-- Start MATERIAL --

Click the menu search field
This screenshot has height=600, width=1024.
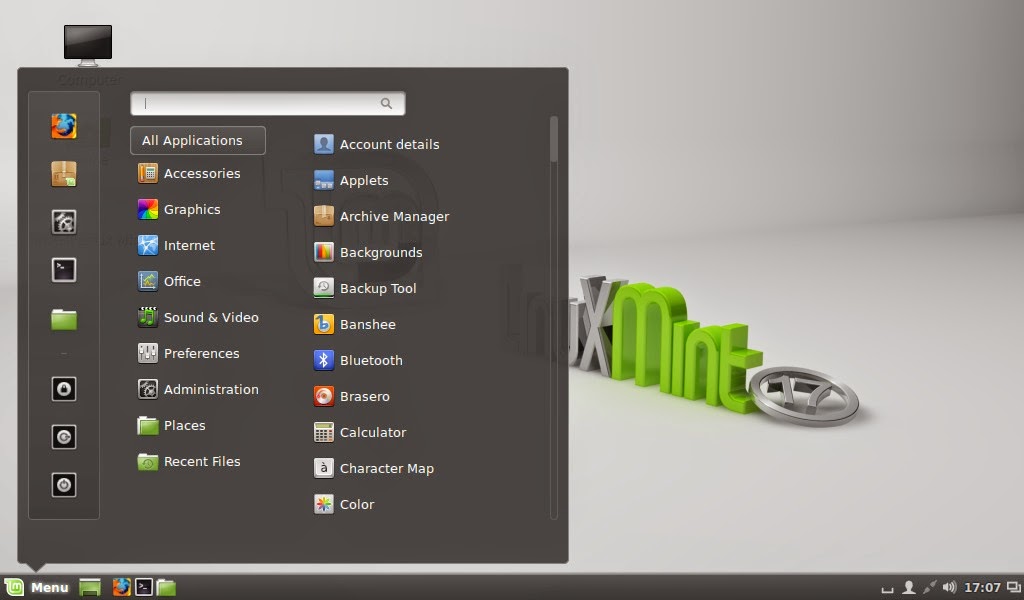268,103
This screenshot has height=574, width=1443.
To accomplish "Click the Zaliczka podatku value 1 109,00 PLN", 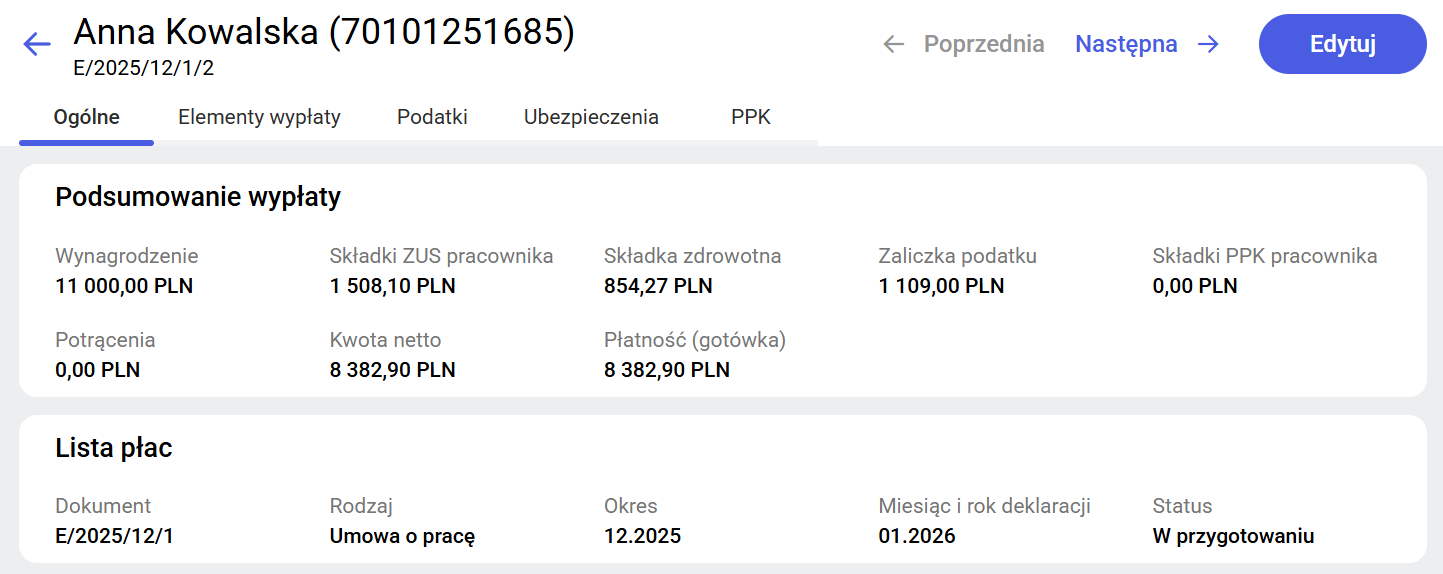I will (941, 286).
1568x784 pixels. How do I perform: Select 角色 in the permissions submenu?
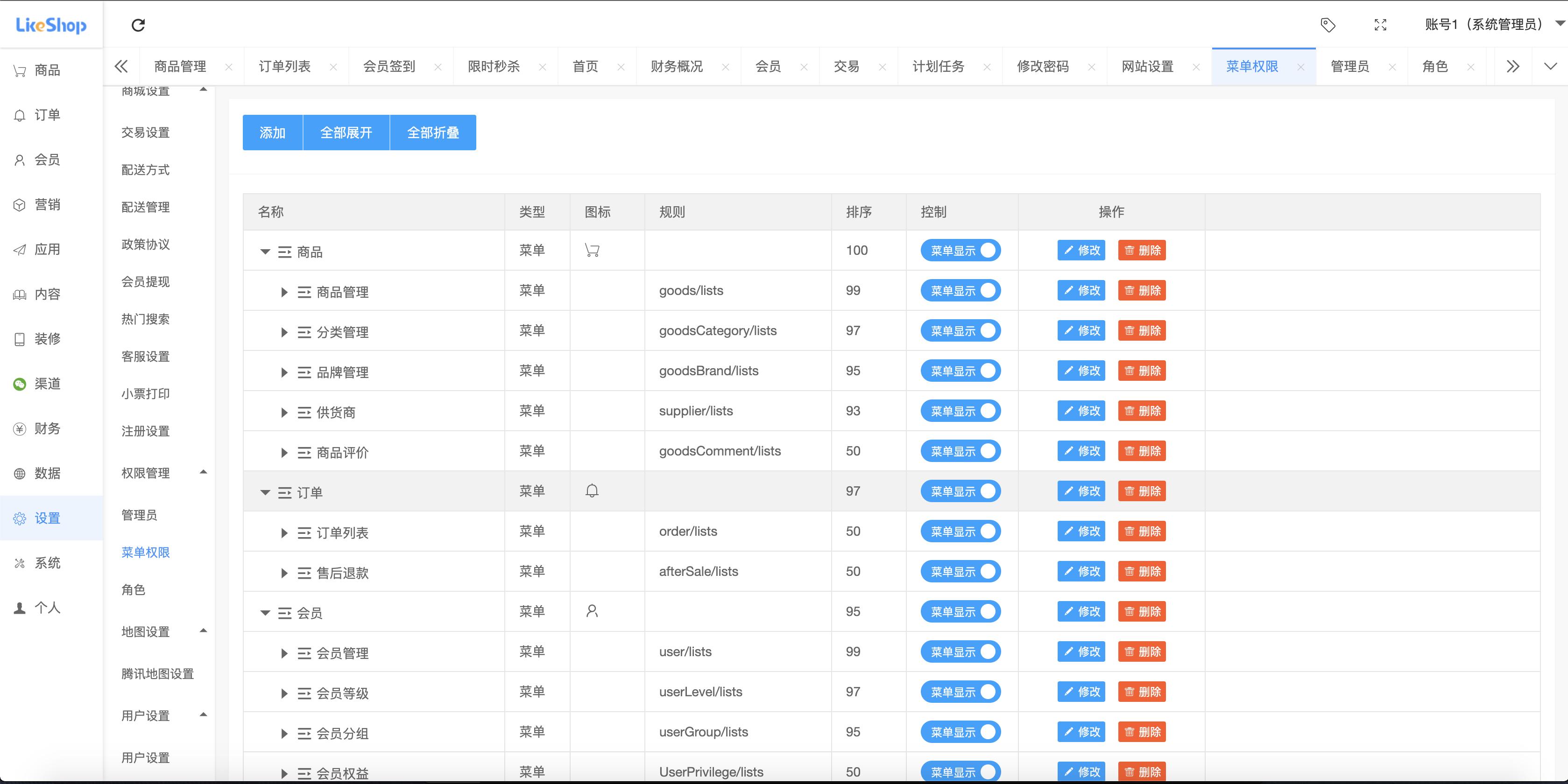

-- End MATERIAL --

Copy each line above that contains the string "height", matching case exactly.

This screenshot has height=600, width=1024.
This screenshot has height=574, width=1443.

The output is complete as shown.